The electrical impedance spectra (from 4 kHz to 200 kHz) of roots changed during cold
acclimatization. The impedance loss factor (delta) of roots at 50 kHz frequency decreased
when the threshold of frost tolerance was exceeded in the freezing tests. Root hydraulic
conductance (K-r) increased before and during the freezer storage. In the initial
phase of cold acclimatization, K-r increased considerably after exposure to frost
temperatures, indicating damage, but that effect disappeared with frost hardening.
In regrowth tests, the largest number of new root tips was observed after exposure
to -12 degrees C in the freezing tests just before and after freezer storage, and
after exposure to -30 degrees C during the freezer storage.

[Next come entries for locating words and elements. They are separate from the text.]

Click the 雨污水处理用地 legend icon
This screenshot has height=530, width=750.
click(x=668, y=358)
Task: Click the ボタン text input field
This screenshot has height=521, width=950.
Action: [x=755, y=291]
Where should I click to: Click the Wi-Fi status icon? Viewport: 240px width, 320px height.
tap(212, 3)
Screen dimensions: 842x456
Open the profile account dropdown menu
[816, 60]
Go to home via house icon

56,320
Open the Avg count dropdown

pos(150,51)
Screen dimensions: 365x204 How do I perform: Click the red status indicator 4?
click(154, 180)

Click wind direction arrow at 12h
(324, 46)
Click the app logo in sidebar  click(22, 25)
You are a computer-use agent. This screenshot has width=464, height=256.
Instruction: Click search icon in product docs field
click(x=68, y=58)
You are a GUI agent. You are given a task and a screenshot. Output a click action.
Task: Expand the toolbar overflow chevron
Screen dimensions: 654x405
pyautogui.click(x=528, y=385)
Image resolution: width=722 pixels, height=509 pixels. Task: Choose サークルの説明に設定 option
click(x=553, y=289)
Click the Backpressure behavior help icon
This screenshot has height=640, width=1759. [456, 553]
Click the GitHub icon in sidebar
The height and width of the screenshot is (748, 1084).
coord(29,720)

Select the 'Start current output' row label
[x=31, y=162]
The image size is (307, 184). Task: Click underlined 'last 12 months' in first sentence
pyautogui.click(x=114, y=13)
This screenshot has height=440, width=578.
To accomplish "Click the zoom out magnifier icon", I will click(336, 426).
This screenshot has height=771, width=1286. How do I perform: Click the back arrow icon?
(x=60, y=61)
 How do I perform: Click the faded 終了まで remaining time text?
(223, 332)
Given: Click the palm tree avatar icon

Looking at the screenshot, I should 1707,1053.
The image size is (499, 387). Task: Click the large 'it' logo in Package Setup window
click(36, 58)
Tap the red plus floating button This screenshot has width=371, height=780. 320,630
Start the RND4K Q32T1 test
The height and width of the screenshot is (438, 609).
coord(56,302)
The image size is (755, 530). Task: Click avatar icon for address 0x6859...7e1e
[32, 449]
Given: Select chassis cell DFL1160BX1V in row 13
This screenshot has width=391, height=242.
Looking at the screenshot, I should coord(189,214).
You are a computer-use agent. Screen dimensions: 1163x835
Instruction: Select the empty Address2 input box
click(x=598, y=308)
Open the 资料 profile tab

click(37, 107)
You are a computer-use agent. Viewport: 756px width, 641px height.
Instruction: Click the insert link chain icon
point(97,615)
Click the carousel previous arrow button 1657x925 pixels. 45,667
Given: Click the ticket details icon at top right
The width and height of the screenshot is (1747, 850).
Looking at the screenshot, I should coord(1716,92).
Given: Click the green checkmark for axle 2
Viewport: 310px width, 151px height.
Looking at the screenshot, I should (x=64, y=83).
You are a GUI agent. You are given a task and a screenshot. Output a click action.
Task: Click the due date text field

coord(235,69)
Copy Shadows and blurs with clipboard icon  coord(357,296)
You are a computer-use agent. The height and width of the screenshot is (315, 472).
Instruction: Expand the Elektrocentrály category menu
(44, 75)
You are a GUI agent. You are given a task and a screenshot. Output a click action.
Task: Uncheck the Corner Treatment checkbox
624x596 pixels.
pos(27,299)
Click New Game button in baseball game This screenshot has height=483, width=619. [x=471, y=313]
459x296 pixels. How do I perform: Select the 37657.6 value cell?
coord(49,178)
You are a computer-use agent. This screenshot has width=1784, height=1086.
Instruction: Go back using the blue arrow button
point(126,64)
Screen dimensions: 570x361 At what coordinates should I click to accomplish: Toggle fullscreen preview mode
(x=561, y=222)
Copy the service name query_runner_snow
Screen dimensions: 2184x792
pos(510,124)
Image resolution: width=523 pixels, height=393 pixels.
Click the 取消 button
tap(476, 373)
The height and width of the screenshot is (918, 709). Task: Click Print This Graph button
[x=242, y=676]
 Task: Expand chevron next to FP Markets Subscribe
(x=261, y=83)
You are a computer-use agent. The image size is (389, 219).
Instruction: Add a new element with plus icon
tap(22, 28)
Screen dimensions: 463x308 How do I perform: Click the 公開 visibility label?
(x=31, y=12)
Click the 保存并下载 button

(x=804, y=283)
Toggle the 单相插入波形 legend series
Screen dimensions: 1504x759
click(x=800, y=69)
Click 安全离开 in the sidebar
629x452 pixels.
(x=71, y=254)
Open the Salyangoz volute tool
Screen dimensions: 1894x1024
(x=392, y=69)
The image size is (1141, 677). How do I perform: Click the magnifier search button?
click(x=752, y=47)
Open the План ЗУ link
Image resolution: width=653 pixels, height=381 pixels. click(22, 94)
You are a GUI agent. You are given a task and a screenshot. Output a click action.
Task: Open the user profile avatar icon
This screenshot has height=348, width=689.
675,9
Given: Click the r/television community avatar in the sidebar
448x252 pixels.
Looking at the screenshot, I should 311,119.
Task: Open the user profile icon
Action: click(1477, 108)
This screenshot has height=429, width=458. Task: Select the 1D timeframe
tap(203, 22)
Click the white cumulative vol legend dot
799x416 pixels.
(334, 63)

During the freezer storage,
shoot growth declined at higher exposure temperatures than root tip formation, suggesting
that roots and specifically root tips would not be the primary reason for declined
shoot growth. We conclude that the biophysical measurements of roots are useful for
assessing the condition of the root system for overwintering applications in tree
seedling nurseries, and that roots tolerated lower temperatures than previously thought.